Cherished memories and a desire to make more
Published 29/01/2013 | 10:32
THE SUBJECT matter of the email said ' BAD NEWS' in bold block capitals. My friend Helen was never one to exaggerate.
She was writing to tell me that her cancer had come back for a third time.
The consultant said there was no need to operate.
The consultant said she had advanced cancer.
The consultant reamed off time frames, six months, 10 years, but most probably five years. The words swam in front of me. 'Dearest Jenny, I find it easier to write about this than to talk, the news is very raw, my emotions are all over the place.'
Last week I contacted Helen to see if she wanted to meet up at Easter in Tblisi, Georgia, where a mutual friend of ours, AJ, works for the United Nations. Her reply stung. 'I will be getting 18 courses of chemo over 18 weeks, so I won't make Georgia.'
A few years ago, both Helen and AJ came to visit me in the West. They landed in Galway late one evening during race week.
"It's like Disneyland for adults," I assured them as I ushered them down the town with a bottle of beer in hand. The girls, one British, one American, were a pair of exotic creatures.
Their accents attracted attention from all the boys. Revellers thronged the streets. Old acquaintances bumped into each other unexpectedly.
Strangers became friends, always finding at least one person they had in common.
This was the 'craic' that Ireland was famed for – the inimitable atmosphere of the Galway races carried us through the night.
The next day we embarked on our road trip to Sligo. We stayed in the Glasshouse, listened to a trad session in Shoot The Crows, and surfed in Strandhill.

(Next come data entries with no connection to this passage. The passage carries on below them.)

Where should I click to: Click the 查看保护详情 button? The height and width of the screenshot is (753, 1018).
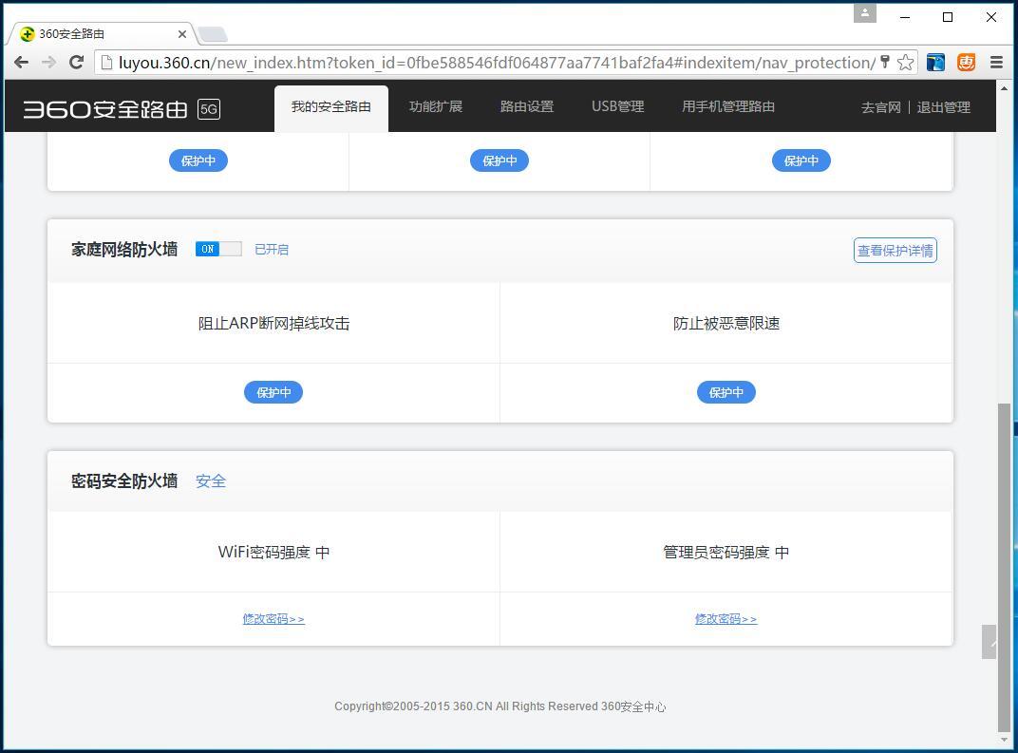[x=894, y=250]
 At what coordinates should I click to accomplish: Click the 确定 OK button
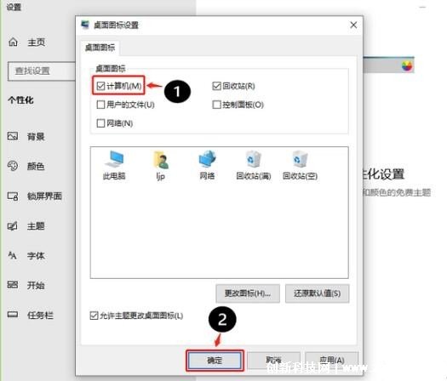click(215, 361)
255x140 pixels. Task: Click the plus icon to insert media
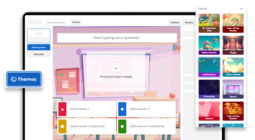coord(116,68)
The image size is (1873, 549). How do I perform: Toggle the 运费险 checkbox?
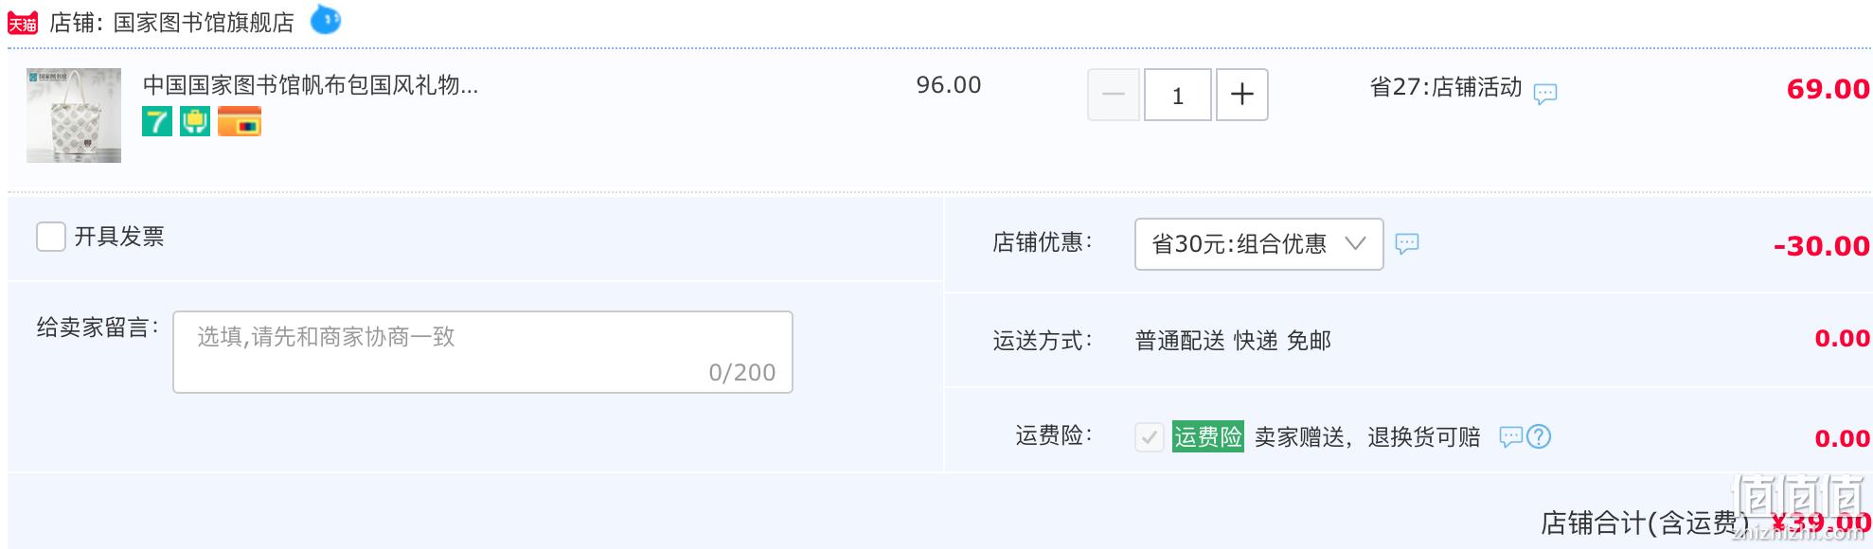tap(1150, 437)
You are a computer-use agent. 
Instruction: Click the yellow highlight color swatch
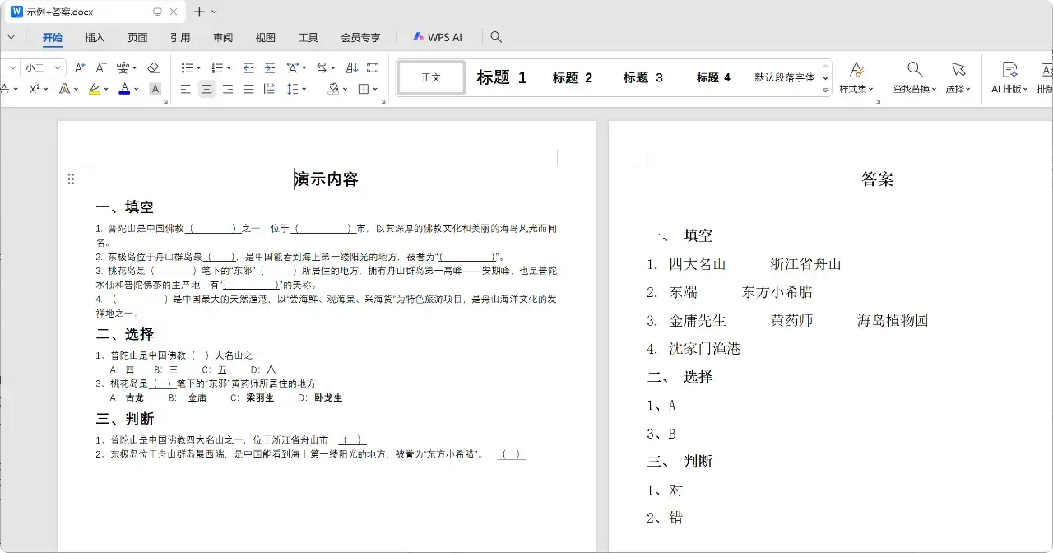[x=94, y=91]
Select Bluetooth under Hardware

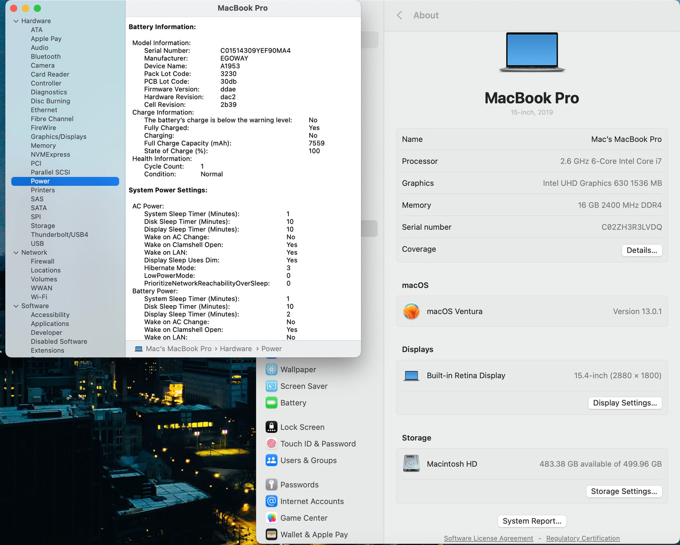pos(46,57)
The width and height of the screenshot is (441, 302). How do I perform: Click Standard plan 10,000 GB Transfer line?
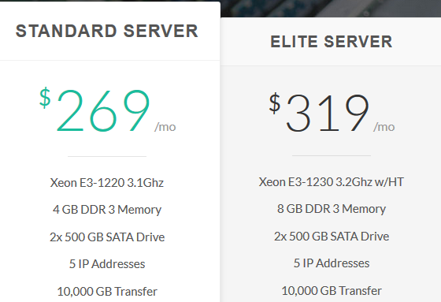coord(107,292)
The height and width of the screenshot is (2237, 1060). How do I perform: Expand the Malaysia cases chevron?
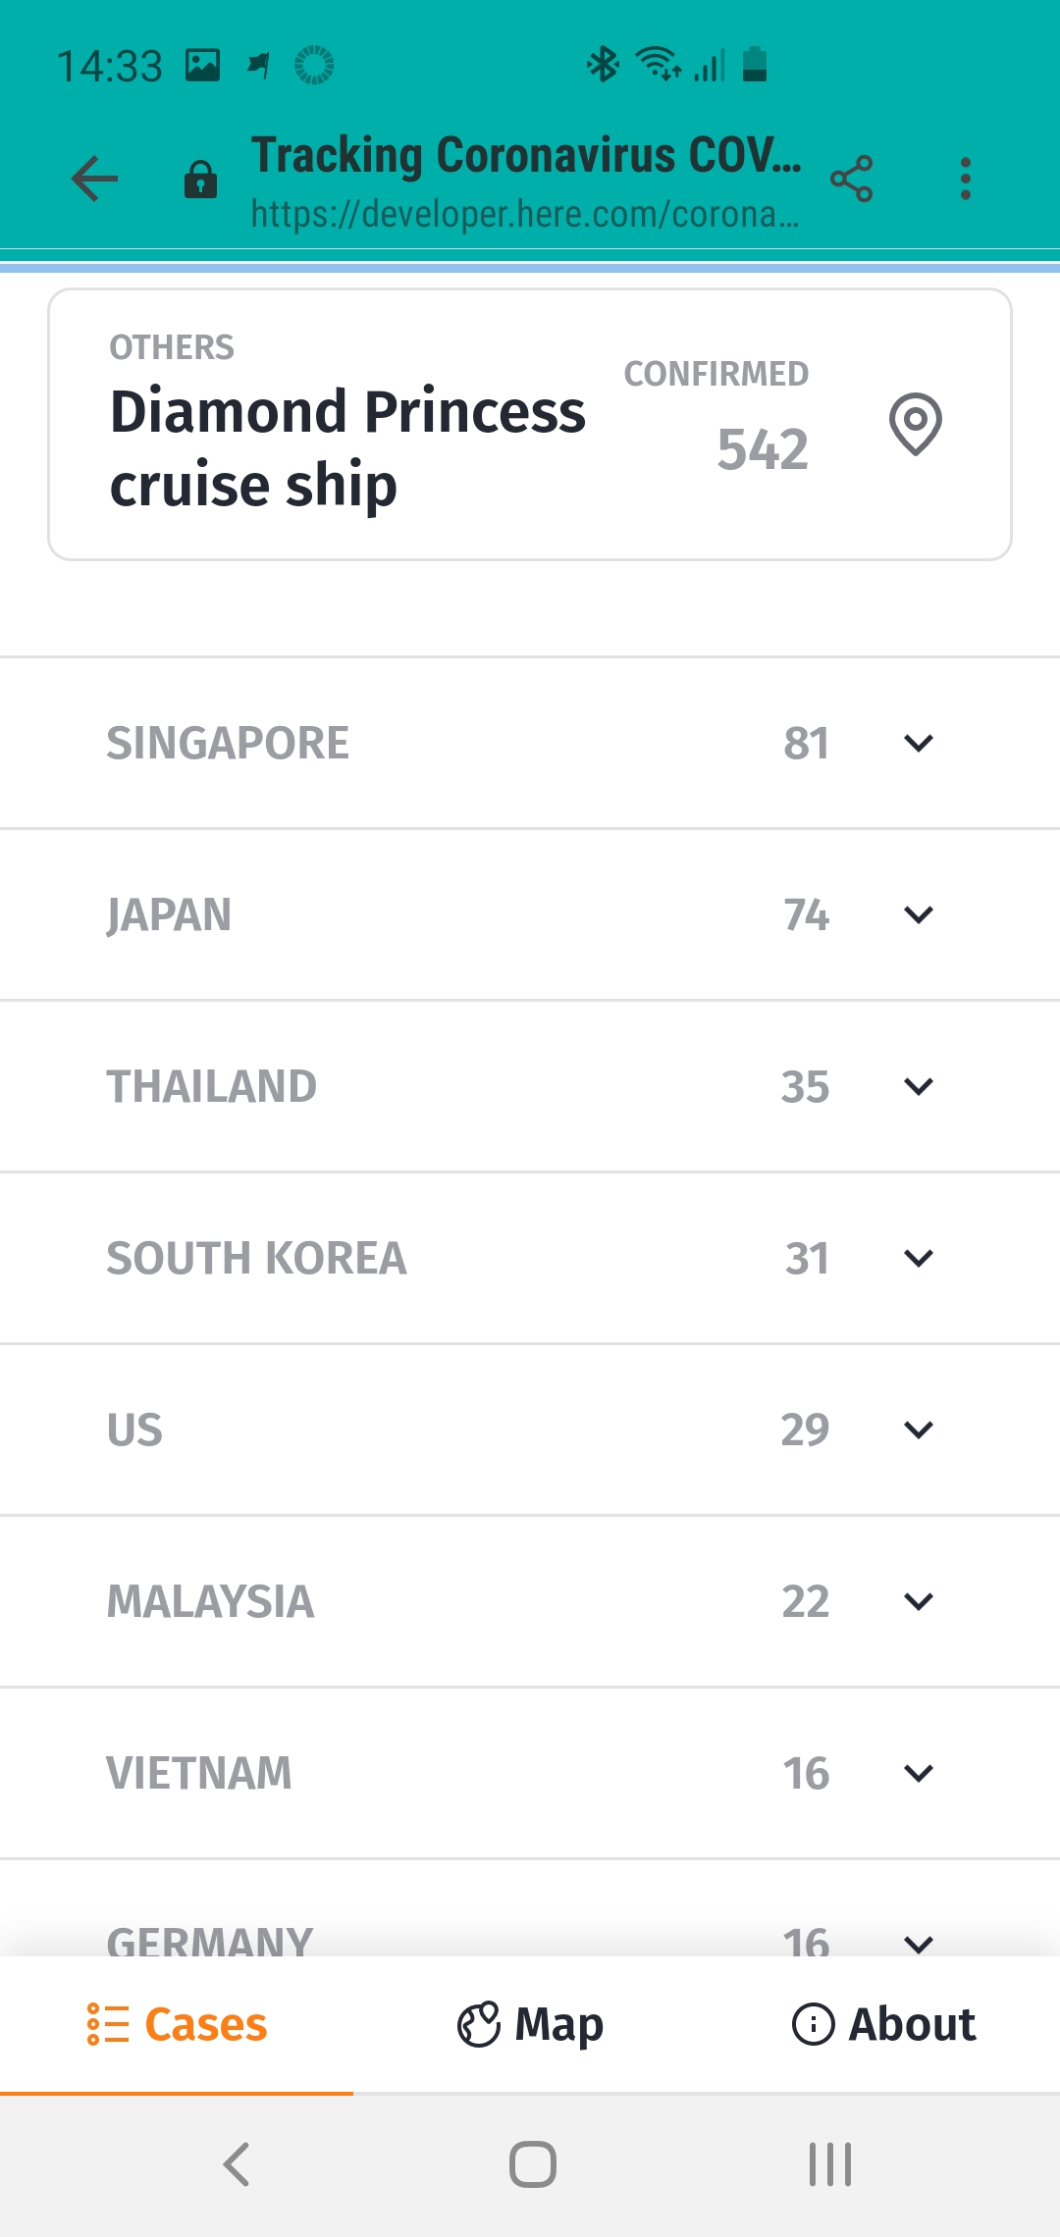coord(919,1601)
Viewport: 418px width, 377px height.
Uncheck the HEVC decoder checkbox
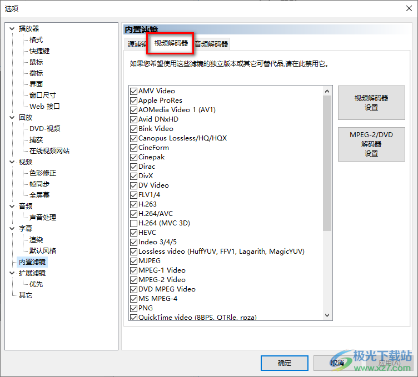(133, 233)
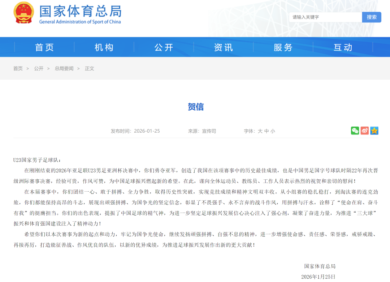Expand the 资讯 navigation menu
This screenshot has width=390, height=282.
click(223, 47)
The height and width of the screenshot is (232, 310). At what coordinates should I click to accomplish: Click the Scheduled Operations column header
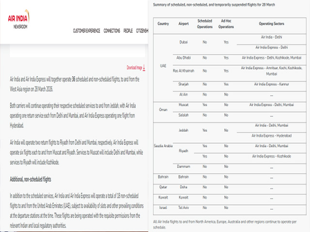[x=204, y=24]
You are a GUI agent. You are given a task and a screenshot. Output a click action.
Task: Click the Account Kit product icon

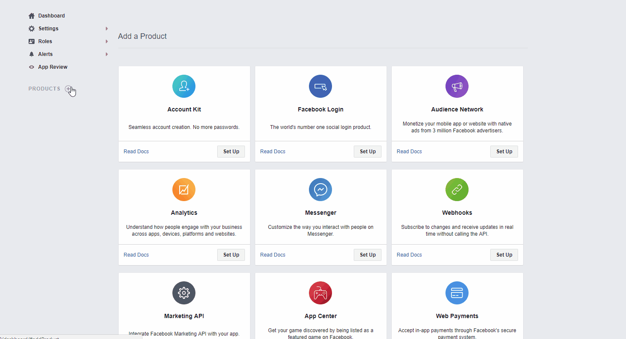click(x=184, y=86)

Helen managed to put her wetsuit on the wrong way round. This warranted much laughter and some precious photos.
Helen loves photography. Her snapshots of Kiev's Orange Revolution hung in the walls of her Sarajevo flat.
As a BBC correspondent, she did a stint in Ukraine and Bosnia.
I visited her in both places and those trips were some of the best of my life.
We travelled to the rebuilt bridge in Mostar, where a simple stone reads 'Never Forget '93' and we went to Medjigore to pray.
"What shall we pray for?" Helen asked. "Husbands and world peace!" I joked.
There, on the top of the holy mount, we wrote our requests on bits of paper and placed them under rocks at the foot of the grotto.
Later in the remote village, a tiny framed nun who spoke no English insisted on bringing us to a chapel the size of a cupboard.
She unwrapped what was essentially a towel with a picture of Jesus.
Helen was sincere and most impressed and nodded enthusiastically.
Her expression left me fighting back the urge to laugh, and in the end I couldn't stop.
Again, this random adventure is documented in photos that mean the world to me.
In Kiev we had a mini-hen for our friend Katherine – the details of which I won't divulge. And once in Cornwall, we hired an old-style VW camper van.
Helen opted to drive until half way up a Cornish style steep hill the engine stalled.
I grabbed the handbrake and never let her near the steering wheel again.
I have so many memories of my wonderful, bright, kind and funny friend Helen, and I hope to have the time to make many more.